**Instructions for the task:** What is needed is an exact transcription of every entry below.

___ Raw data

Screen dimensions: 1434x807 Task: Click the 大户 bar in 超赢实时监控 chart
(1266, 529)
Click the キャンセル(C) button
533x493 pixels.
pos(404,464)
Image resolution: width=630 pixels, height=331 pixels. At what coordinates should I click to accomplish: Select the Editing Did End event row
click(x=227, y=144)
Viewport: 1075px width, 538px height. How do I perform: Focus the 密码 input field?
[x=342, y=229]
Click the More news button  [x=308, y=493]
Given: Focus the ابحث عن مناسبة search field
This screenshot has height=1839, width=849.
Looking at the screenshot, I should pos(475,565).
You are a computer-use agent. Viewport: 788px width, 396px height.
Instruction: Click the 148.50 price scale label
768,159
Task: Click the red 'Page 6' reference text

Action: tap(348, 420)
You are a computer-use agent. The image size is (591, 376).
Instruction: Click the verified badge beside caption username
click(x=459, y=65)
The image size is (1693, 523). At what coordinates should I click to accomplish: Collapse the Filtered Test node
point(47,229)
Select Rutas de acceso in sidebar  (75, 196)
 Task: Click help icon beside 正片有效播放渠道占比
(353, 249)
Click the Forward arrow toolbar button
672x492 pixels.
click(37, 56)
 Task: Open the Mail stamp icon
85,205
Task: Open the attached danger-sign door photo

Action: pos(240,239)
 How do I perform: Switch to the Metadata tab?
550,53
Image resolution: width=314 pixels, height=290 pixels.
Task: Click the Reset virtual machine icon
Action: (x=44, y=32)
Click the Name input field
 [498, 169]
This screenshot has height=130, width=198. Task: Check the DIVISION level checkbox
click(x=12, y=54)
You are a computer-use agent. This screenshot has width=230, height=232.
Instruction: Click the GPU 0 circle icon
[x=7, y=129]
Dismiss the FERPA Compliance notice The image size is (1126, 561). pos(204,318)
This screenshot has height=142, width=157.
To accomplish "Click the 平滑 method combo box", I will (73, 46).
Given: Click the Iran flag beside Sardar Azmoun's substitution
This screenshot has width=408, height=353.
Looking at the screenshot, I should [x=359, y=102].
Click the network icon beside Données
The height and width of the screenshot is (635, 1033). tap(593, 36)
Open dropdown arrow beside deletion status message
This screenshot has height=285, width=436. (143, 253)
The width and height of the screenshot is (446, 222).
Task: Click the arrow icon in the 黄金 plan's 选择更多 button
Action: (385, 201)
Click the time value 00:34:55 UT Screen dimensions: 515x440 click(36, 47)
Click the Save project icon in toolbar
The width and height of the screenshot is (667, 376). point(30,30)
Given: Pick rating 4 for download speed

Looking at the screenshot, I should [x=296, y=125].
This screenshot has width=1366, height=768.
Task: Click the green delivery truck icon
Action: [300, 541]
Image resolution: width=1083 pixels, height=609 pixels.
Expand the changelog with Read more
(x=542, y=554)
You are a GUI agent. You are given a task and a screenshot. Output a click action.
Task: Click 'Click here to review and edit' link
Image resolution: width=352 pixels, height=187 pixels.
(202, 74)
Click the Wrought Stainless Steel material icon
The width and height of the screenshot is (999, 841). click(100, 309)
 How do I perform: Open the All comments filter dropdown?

______

**Solution to this exercise:**
Screen dimensions: 1434x807 Task: Click the 大户 bar in 超赢实时监控 chart
(1266, 529)
Click the キャンセル(C) button
533x493 pixels.
pos(404,464)
Image resolution: width=630 pixels, height=331 pixels. At what coordinates should I click to accomplish: Select the Editing Did End event row
click(x=227, y=144)
Viewport: 1075px width, 538px height. How do I perform: Focus the 密码 input field?
[x=342, y=229]
Click the More news button  [x=308, y=493]
Given: Focus the ابحث عن مناسبة search field
This screenshot has height=1839, width=849.
Looking at the screenshot, I should pos(475,565).
You are a computer-use agent. Viewport: 788px width, 396px height.
Instruction: Click the 148.50 price scale label
768,159
Task: Click the red 'Page 6' reference text

Action: tap(348, 420)
You are a computer-use agent. The image size is (591, 376).
Instruction: Click the verified badge beside caption username
click(x=459, y=65)
The image size is (1693, 523). At what coordinates should I click to accomplish: Collapse the Filtered Test node
point(47,229)
Select Rutas de acceso in sidebar  (75, 196)
 Task: Click help icon beside 正片有效播放渠道占比
(353, 249)
Click the Forward arrow toolbar button
672x492 pixels.
click(37, 56)
 Task: Open the Mail stamp icon
85,205
Task: Open the attached danger-sign door photo

Action: pos(240,239)
 How do I perform: Switch to the Metadata tab?
550,53
Image resolution: width=314 pixels, height=290 pixels.
Task: Click the Reset virtual machine icon
Action: (x=44, y=32)
Click the Name input field
 [498, 169]
This screenshot has height=130, width=198. Task: Check the DIVISION level checkbox
click(x=12, y=54)
You are a computer-use agent. This screenshot has width=230, height=232.
Instruction: Click the GPU 0 circle icon
[x=7, y=129]
Dismiss the FERPA Compliance notice The image size is (1126, 561). pos(204,318)
This screenshot has height=142, width=157.
To accomplish "Click the 平滑 method combo box", I will (73, 46).
Given: Click the Iran flag beside Sardar Azmoun's substitution
This screenshot has width=408, height=353.
Looking at the screenshot, I should [x=359, y=102].
Click the network icon beside Données
The height and width of the screenshot is (635, 1033). tap(593, 36)
Open dropdown arrow beside deletion status message
This screenshot has height=285, width=436. (143, 253)
The width and height of the screenshot is (446, 222).
Task: Click the arrow icon in the 黄金 plan's 选择更多 button
Action: (385, 201)
Click the time value 00:34:55 UT Screen dimensions: 515x440 click(36, 47)
Click the Save project icon in toolbar
The width and height of the screenshot is (667, 376). point(30,30)
Given: Pick rating 4 for download speed

Looking at the screenshot, I should [x=296, y=125].
This screenshot has width=1366, height=768.
Task: Click the green delivery truck icon
Action: [300, 541]
Image resolution: width=1083 pixels, height=609 pixels.
Expand the changelog with Read more
(x=542, y=554)
You are a GUI agent. You are given a task and a screenshot. Output a click action.
Task: Click 'Click here to review and edit' link
Image resolution: width=352 pixels, height=187 pixels.
(202, 74)
Click the Wrought Stainless Steel material icon
The width and height of the screenshot is (999, 841). click(100, 309)
 How do I perform: Open the All comments filter dropdown?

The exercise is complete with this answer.